そうしてお茶会、兼スイーツ会か? は、お開きになった。
それにしても、第1王子だけでなく第2王子も気さくに話せる人だった。どうやら姉の餌食になっているらしいが。
なのに、第1王女があれだ。どうした? どうしてああなった? と思う位におかしいぞ。
「ココ、元々派手好きの殿下だったんだ。だが、この数年それが酷くてね。変な方向へいってしまっている」
ロディ兄、酷い言い様だ。変な方向って……確かに、努力する方向性を間違えている。
「殿下には婚約者もおられるのだよ」
「え? なのにロディ兄さまに言い寄っているのですか?」
「そうなんだよ」
え? ビッ〇とは言えない。なんせこの国の王女殿下なのだから。
それは、精神干渉が原因なのだろうか? 個人が持っている素質にも因る様な気もしないでもない。
「それでも以前は、派手でも王族としての品がお有りになった。
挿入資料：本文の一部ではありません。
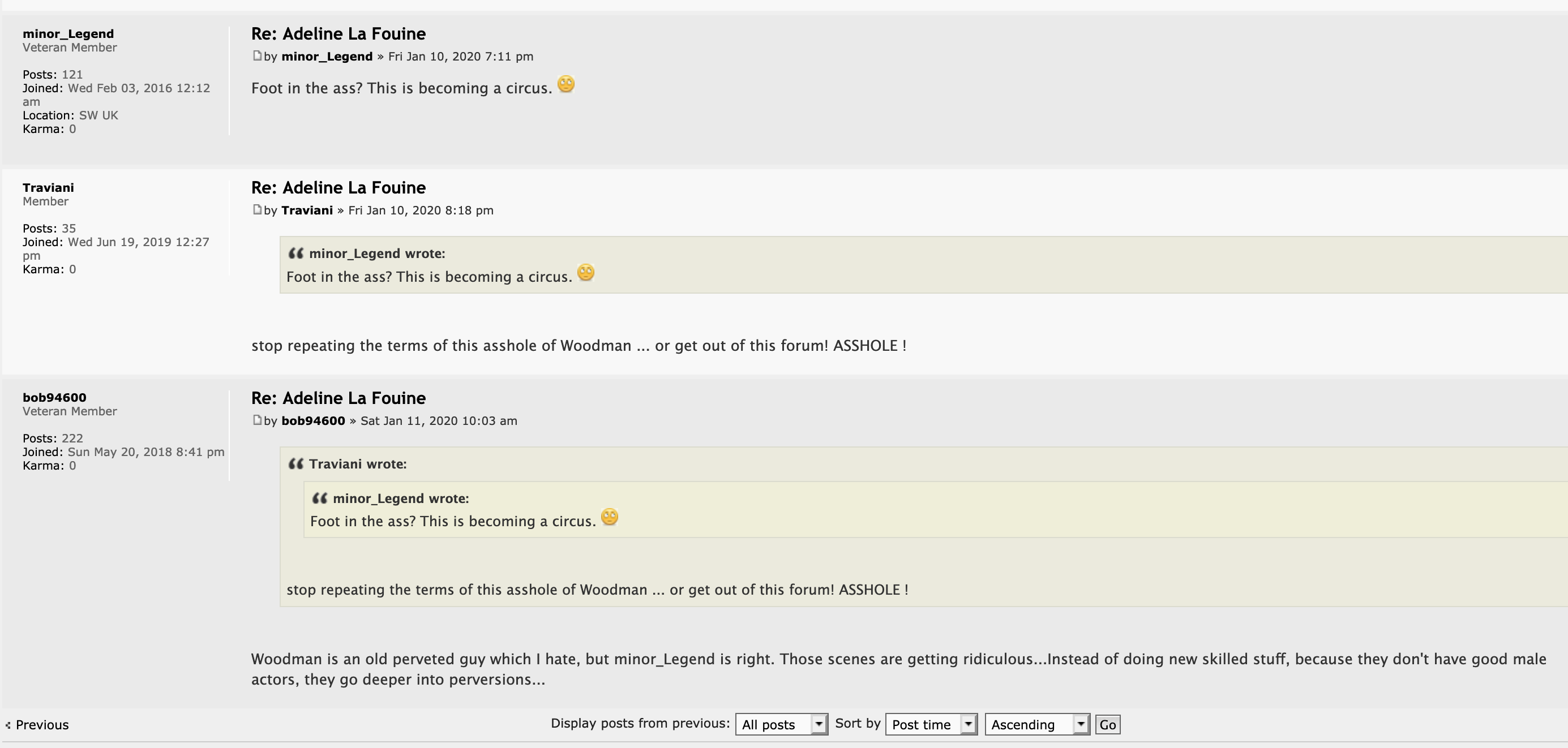This screenshot has height=748, width=1568.
Task: Click the minor_Legend author link in the byline
Action: 327,57
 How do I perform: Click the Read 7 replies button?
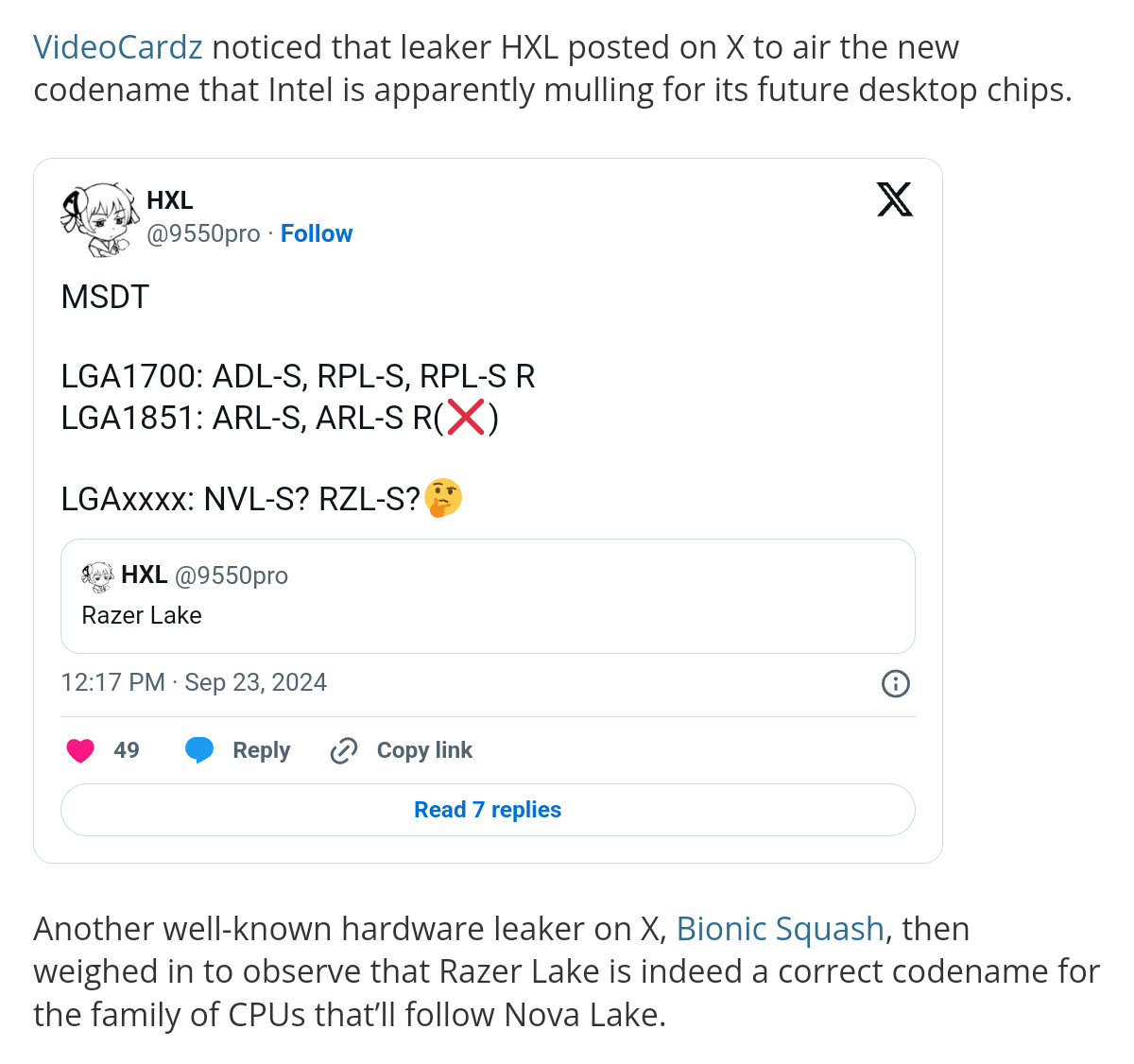488,810
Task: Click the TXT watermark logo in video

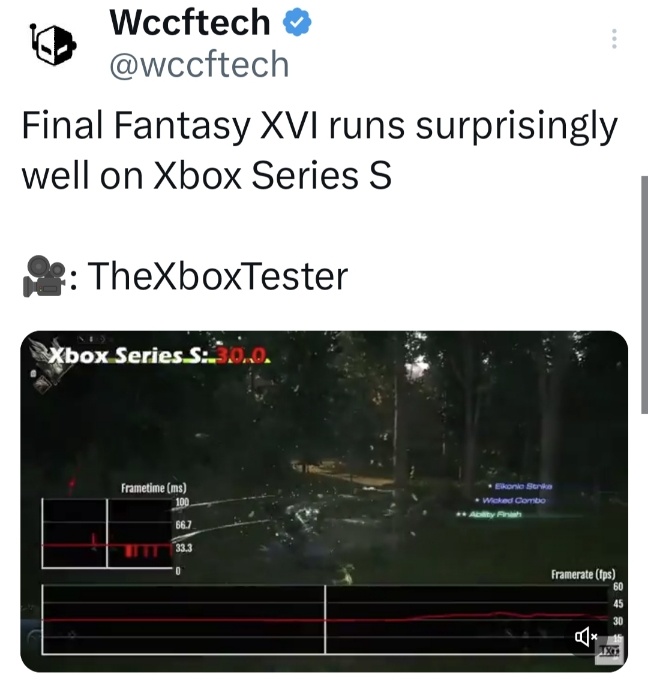Action: [x=609, y=651]
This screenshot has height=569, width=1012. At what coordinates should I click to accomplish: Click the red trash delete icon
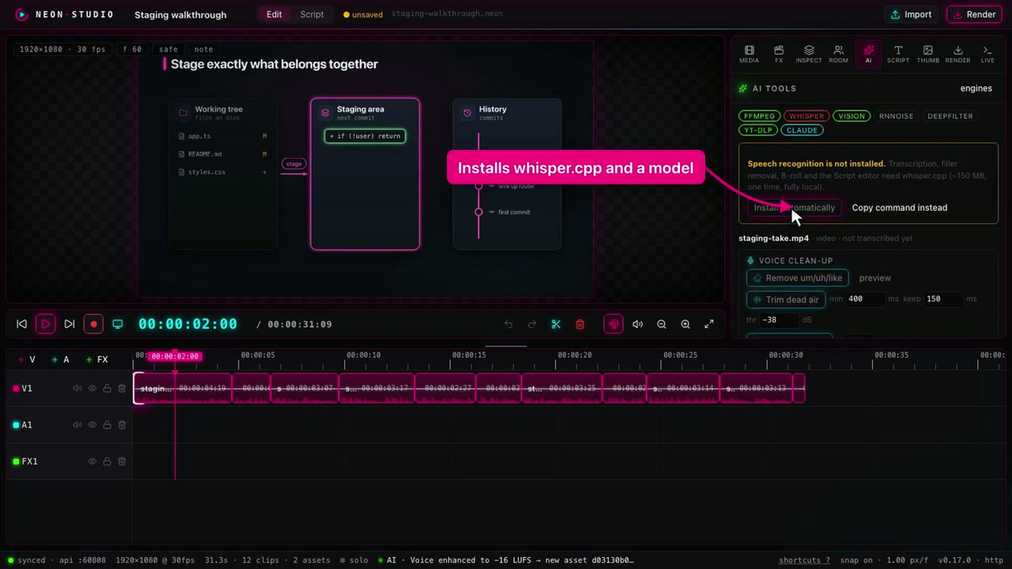580,324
それが今では……」
お、おう。ロディ兄が言いたい事はよく分かる。品とは真逆だった。ケバイ化粧に大きなアクセサリー、ド派手なドレス。引き算ってものを知らないのか? て思ったよ。
シンプルが1番だよ。て、言ってる俺もフリフリのドレスを着せられているが。
「王女殿下の解呪は大変だろうね」
「そうですね」
「俺を呼べよ。ココだけで解呪するなよ」
「キリシマ、そうなの?」
「ああ。俺が思う感じだとな、あの王子達とは比べ物にならねーだろうな」
「えぇ~、第1王子殿下でも引っ張り出したのに」
「それ以上だろうって事だ」
想像もできないぞ。あれ以上ってどうなんだよ。
だけど、解呪は早いに越した事ないんだ。早く第1王女殿下も解呪しないと。
「そうだ、その内本当に精神を乗っ取られてしまうぞ」
「そうよね」
「拙いな」
「急がないといけませんね」
「ああ」
そんな話しをしながら帰りの馬車に揺られていた。
☆ ☆ ☆
読んで頂きありがとうございます。
今日はハルちゃんお休みです。
宜しくお願いしまっす!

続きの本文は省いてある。